Kentsu with his three oldest sons

Kentsu with his three oldest sons in Meiji 39, or 1906. The standing youth is 18-year old Kenden. On the left is Kenyu, who later shortened his name to Ken, and on the right is Kenshin. Courtesy the Yabe/Yasui Family Collection.

Because he was a volunteer, the Japanese Army sent Yabu to a school for prospective noncommissioned officers. Upon graduation, he received promotion to sergeant. He was then sent to Manchuria, where he saw service during Japan’s 1894-1895 war with China (Kim, 1974, 64-65; Noble,1988, 32; Yasui, Sep. 6, 1998).

Before getting out of the army, Yabu received promotion to lieutenant. Apparently, he was the first Okinawan to do so in the modern Japanese army, and there is a story that his uniform and sword were subsequently kept in Shuri Castle (Kim, 1974, 64-65; Noble, 1988, 32; Yasui, Sep. 6, 1998). Although there is no reason to doubt the story, it is not verified in documents available to the family. And, no matter what his final rank, Yabu’s subsequent karate students usually called him gunso, meaning "sergeant," rather than chusa, meaning "lieutenant."

I am unaware of any further documented information concerning Yabu’s military career. However, at speculative levels, Richard Kim wrote that Yabu perfected his karate on the battlefield against the Chinese (Kim, 1974, 64-65). George Alexander added that "Yabu fought over sixty lethal karate duels and was never defeated" (Alexander, 1991, 64). Such accounts are probably folklore. However, on a more plausible level, Graham Noble has cited hearsay evidence to the effect that one of Yabu’s military subordinates died after being struck by Yabu. According to this story, Yabu told investigators that he struck the man with his open palm (which was legal under Japanese military law) rather than with his fist (which was illegal). [EN2] The court accepted his statement after seeing him breaking some boards with his fist, and consequently, the manslaughter charge was dropped (Noble, 1988, 32). However, I am reluctant to cite even this story as fact without seeing further evidence.
 


YABU 1908
Kentsu Yabu, 1908. He would have been about 42 years of age when this photo was taken. Courtesy of the Yabe/Yasui Family Collection.

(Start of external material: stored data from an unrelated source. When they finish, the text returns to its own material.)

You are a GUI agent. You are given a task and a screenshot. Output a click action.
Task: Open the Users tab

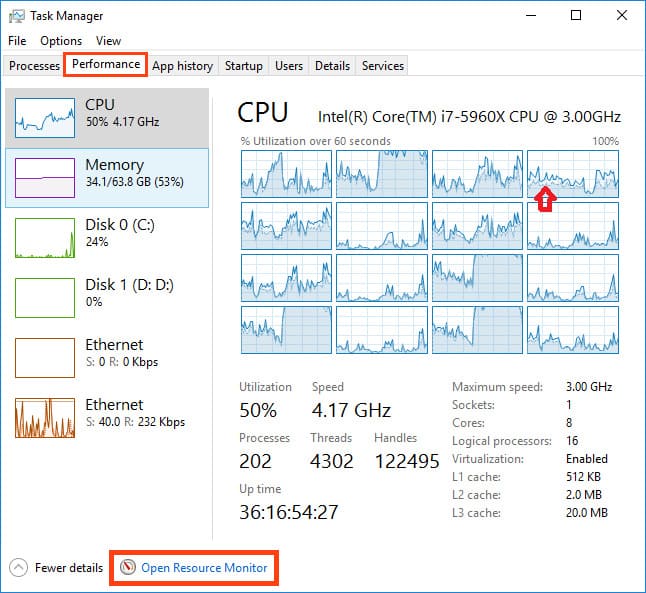[289, 66]
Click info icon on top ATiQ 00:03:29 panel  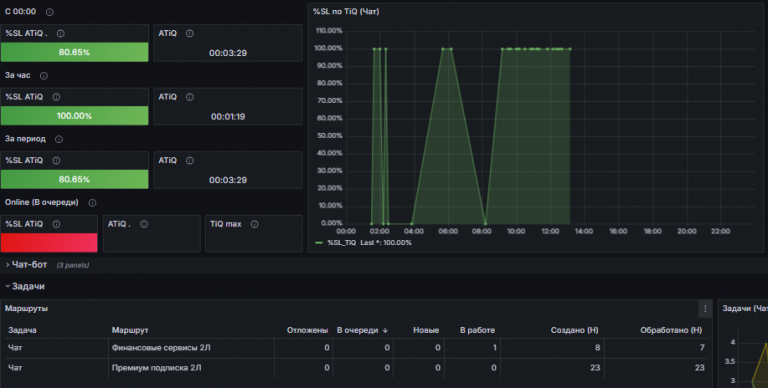click(x=190, y=34)
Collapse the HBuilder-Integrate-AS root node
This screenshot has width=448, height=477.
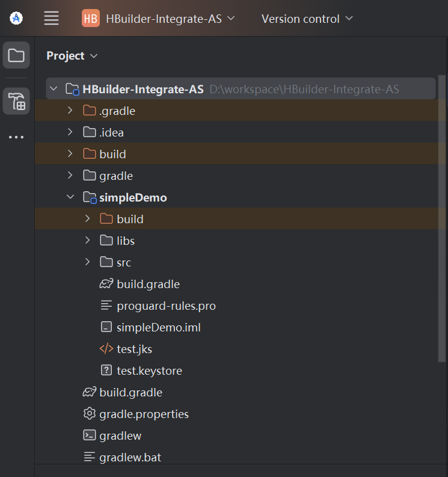pyautogui.click(x=54, y=88)
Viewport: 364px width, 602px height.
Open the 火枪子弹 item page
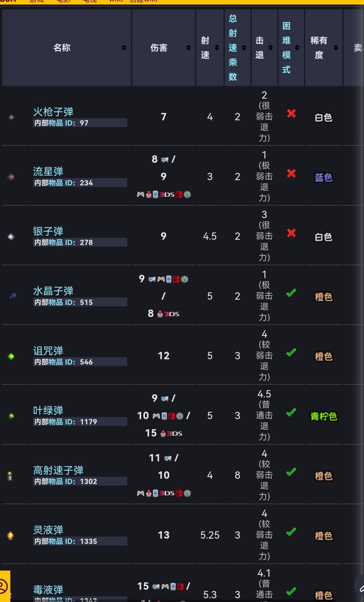point(53,112)
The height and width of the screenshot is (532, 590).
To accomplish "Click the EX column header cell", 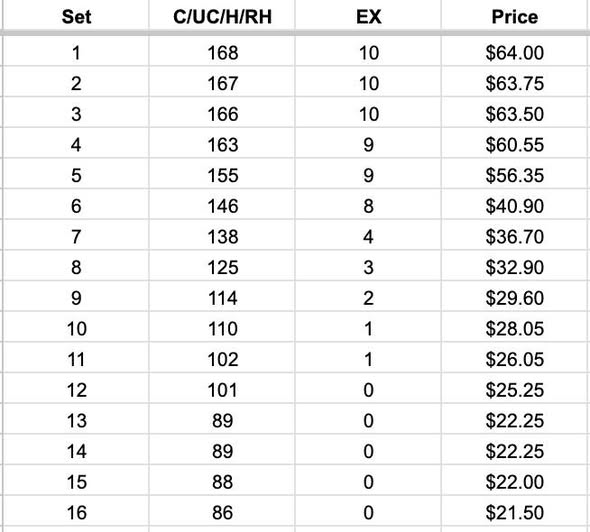I will point(368,17).
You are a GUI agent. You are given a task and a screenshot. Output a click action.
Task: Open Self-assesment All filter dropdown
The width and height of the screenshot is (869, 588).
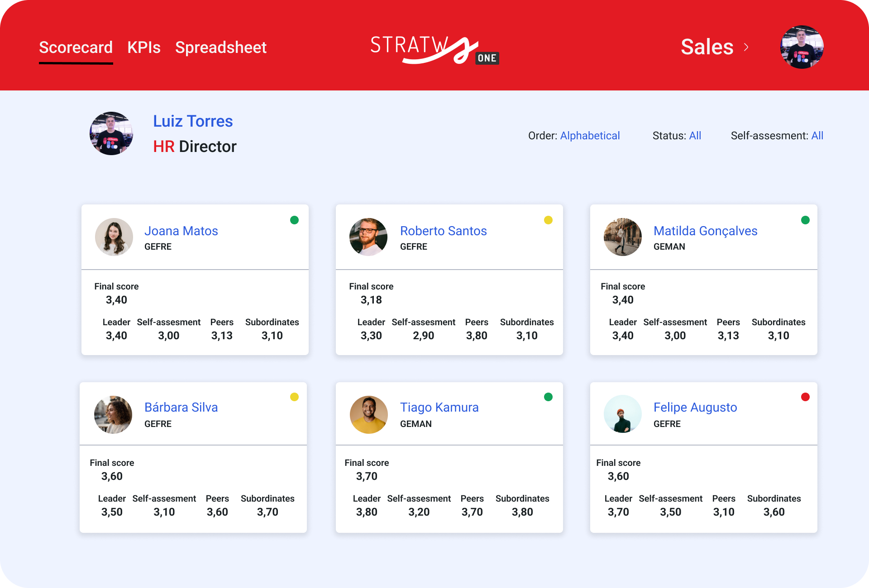(x=817, y=136)
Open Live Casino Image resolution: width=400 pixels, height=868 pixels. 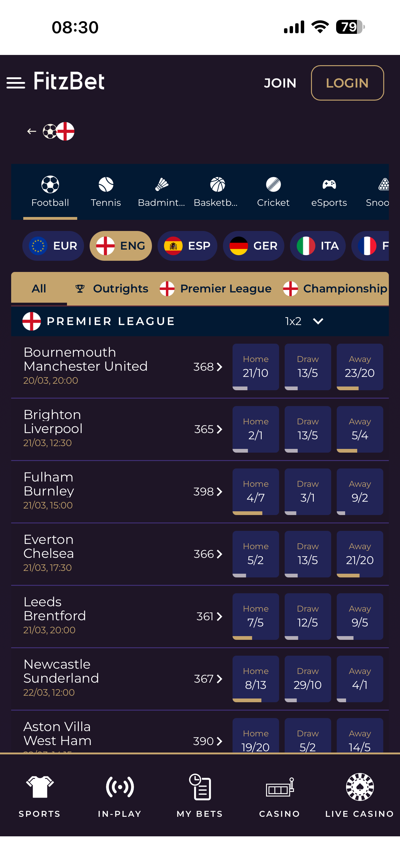(360, 796)
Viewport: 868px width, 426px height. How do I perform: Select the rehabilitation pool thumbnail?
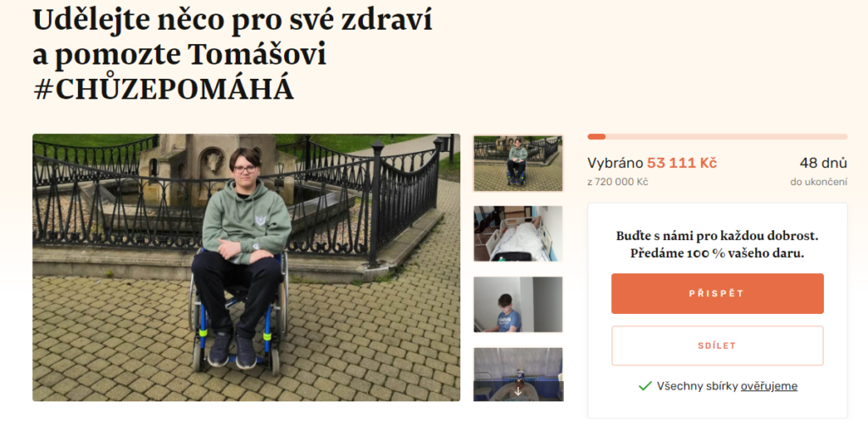point(518,374)
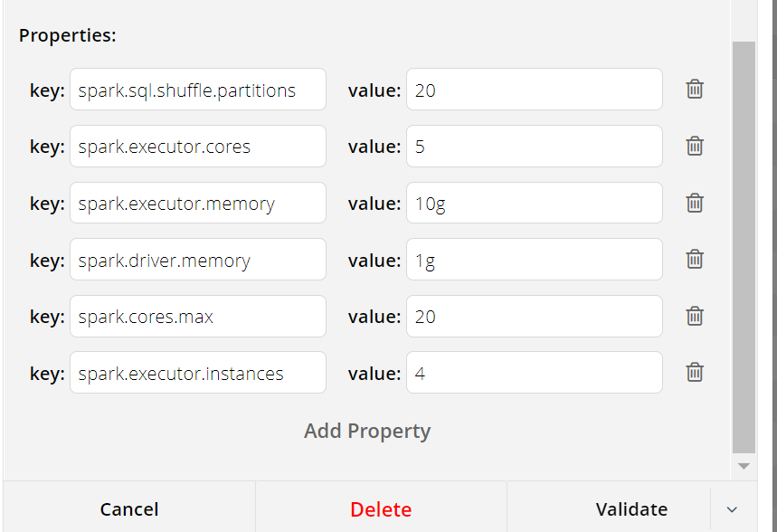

Following his discharge, Yabu returned home to Okinawa. After settling in, he began studying at Shuri’s Prefectural Teachers’ Training College. While there, he frequently helped Ankoh Itosu, who was then leading a campaign to have karate made part of the Okinawan public schools’ physical education curriculum, by giving public demonstrations of karate kata, or practice forms.

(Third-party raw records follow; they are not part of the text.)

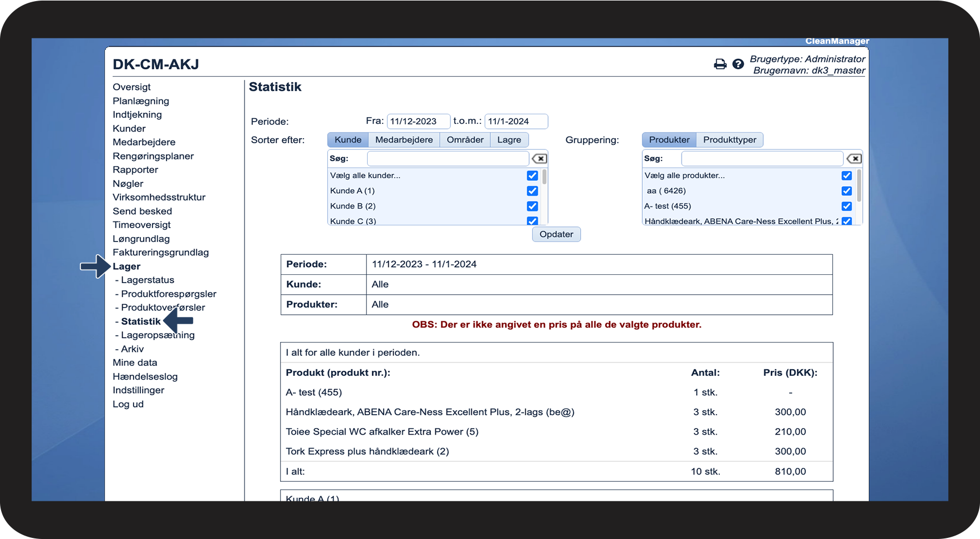980x539 pixels.
Task: Untick the 'A- test (455)' product checkbox
Action: (x=846, y=206)
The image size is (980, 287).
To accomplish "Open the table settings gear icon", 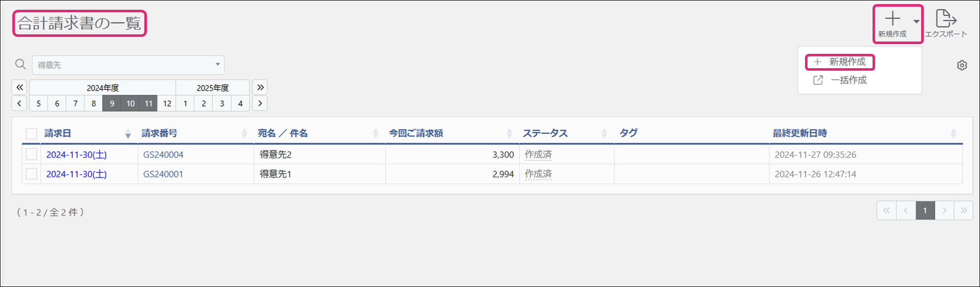I will (962, 66).
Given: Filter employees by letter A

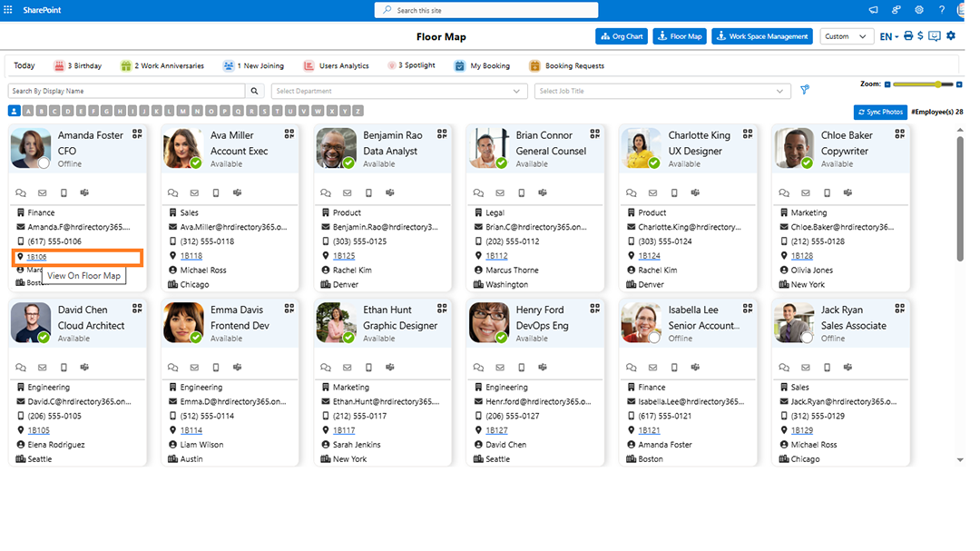Looking at the screenshot, I should (x=27, y=111).
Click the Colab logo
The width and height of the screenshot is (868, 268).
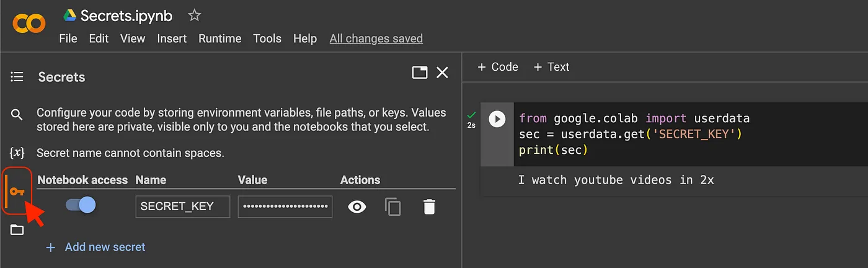click(29, 24)
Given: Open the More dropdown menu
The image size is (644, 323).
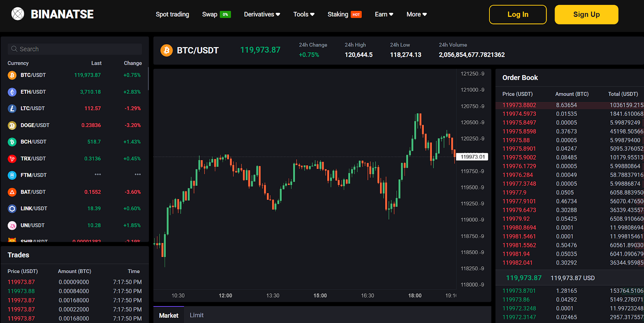Looking at the screenshot, I should (x=416, y=14).
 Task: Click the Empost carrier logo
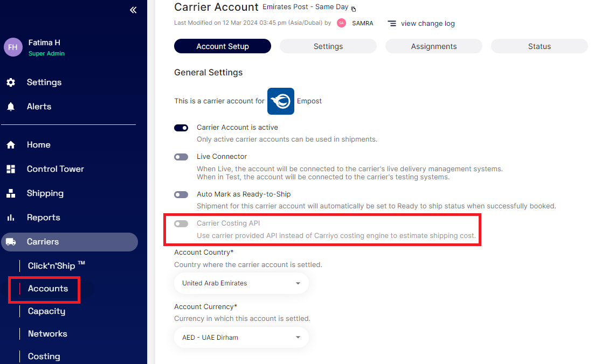(x=281, y=101)
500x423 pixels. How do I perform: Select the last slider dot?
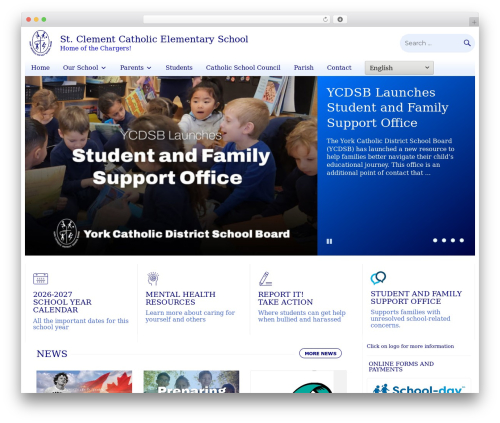click(x=462, y=240)
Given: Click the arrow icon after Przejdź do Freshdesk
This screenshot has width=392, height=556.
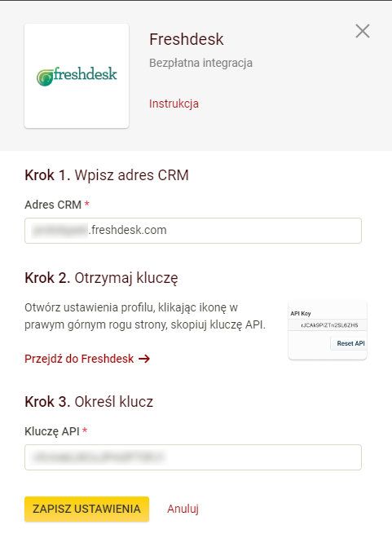Looking at the screenshot, I should coord(144,359).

Yabu’s favorite kata was reportedly gojushiho. Apparently based on older Chinese forms, gojushiho ("54") was modified during the nineteenth century by Sokon Matsumura. Matsumura’s version of the kata was perhaps influenced by classical Ryukyuan dance, and there is no doubt that it emphasizes open-handed palm-heel and finger strikes (Noble, 1988, 32-33). [EN3] Nonetheless, Dave Lowry writes that Yabu’s version of gojushiho was nothing at all like a dance. Instead, it was "more like the motion of the surf, soft, soft, soft, as it comes in, then smash -- hard like a rock" (Lowry, 1985, 12).

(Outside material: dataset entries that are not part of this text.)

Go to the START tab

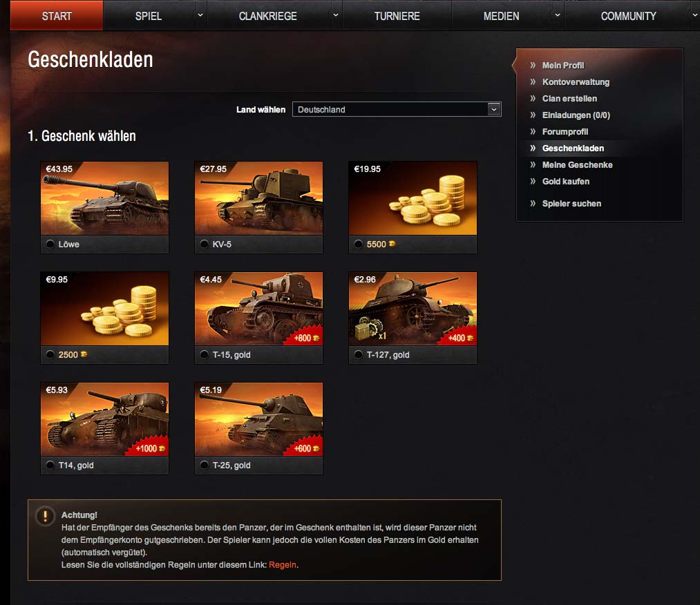[x=57, y=16]
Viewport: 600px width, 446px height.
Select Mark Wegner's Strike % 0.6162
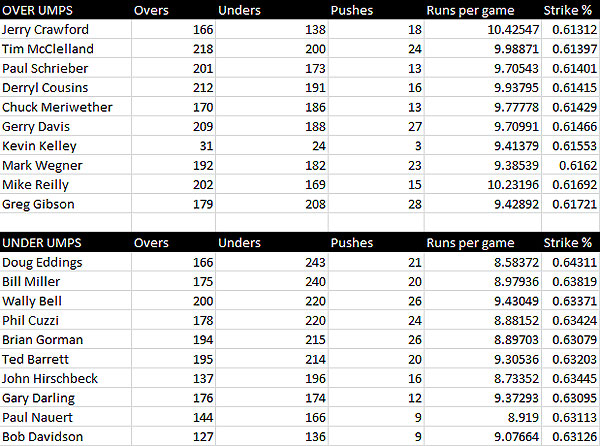tap(571, 165)
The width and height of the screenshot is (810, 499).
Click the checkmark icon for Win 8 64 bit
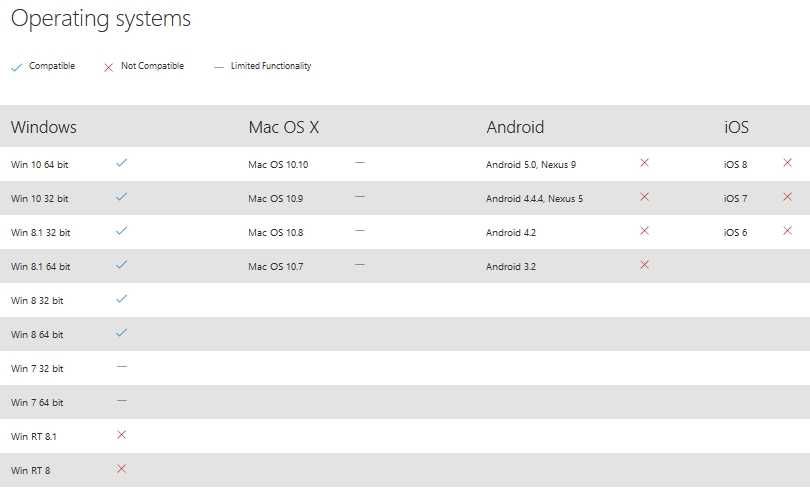click(x=121, y=333)
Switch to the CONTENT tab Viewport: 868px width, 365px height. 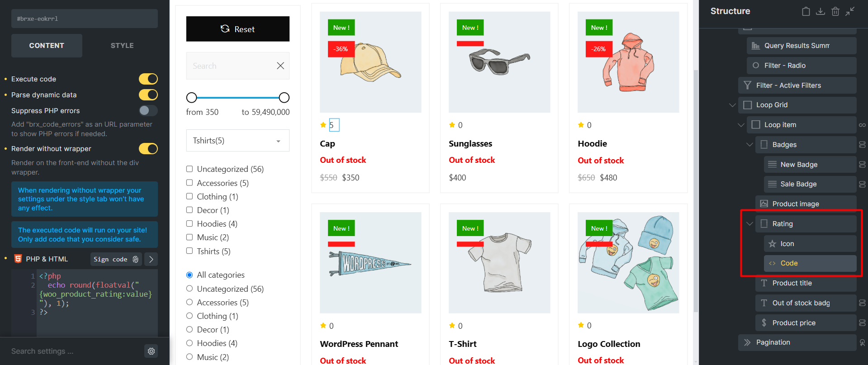coord(47,46)
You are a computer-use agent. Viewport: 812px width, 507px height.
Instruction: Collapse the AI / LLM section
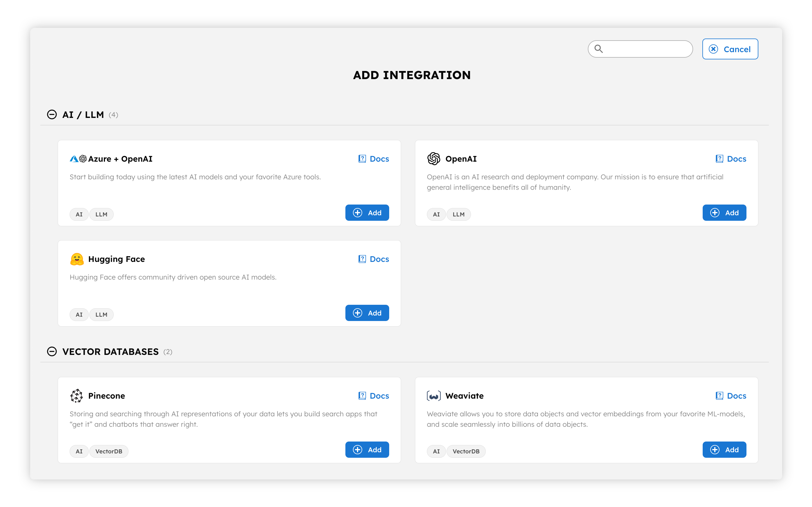point(52,114)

In 1902, Yabu became a karate instructor at Shuri’s Prefectural Number One School (Hokama, 1998, 88). Former students recalled that his instruction stressed endless repetitions of naihanchi kata. Toward that end, Yabu liked to say that students should do 10,000 kata a year (Noble, 1988, 33). The statement may have been hyperbolic, as in Japanese, when one says "ten thousand," one is not necessarily being literal. On the other hand, if he was being literal, then he evidently didn’t expect students to know lots of different kata. After all, to do naihanchi 10,000 times a year, one must perform at least 28 repetitions per day. In either case, however, the statement gives an idea of the level of dedication that Yabu expected from his karate students.
 


OKINAWA SHIHAN
A photo taken in Meiji 41, or 1908, in which Kentsu Yabu appears third from the right in the back row. The location may be the school where Yabu received his training as a teacher. If so, then the building would have been part of the Prefectural Teachers’ Training College, where Ankoh Itosu taught karate from 1905. However, as this has not been verified, an alternative is the Prefectural Number One School where Yabu worked as a teacher. The original photograph belonged to a man named Tetsushijo Nakahara, and it is presently in the collection of Ryukyu University history professor Teruo Hiyane. Miyuki Yabe Yasui got her copy from her cousin Ikeda Yabu Yohko while visiting Shuri in 1993. Courtesy of the Yabe/Yasui Family Collection.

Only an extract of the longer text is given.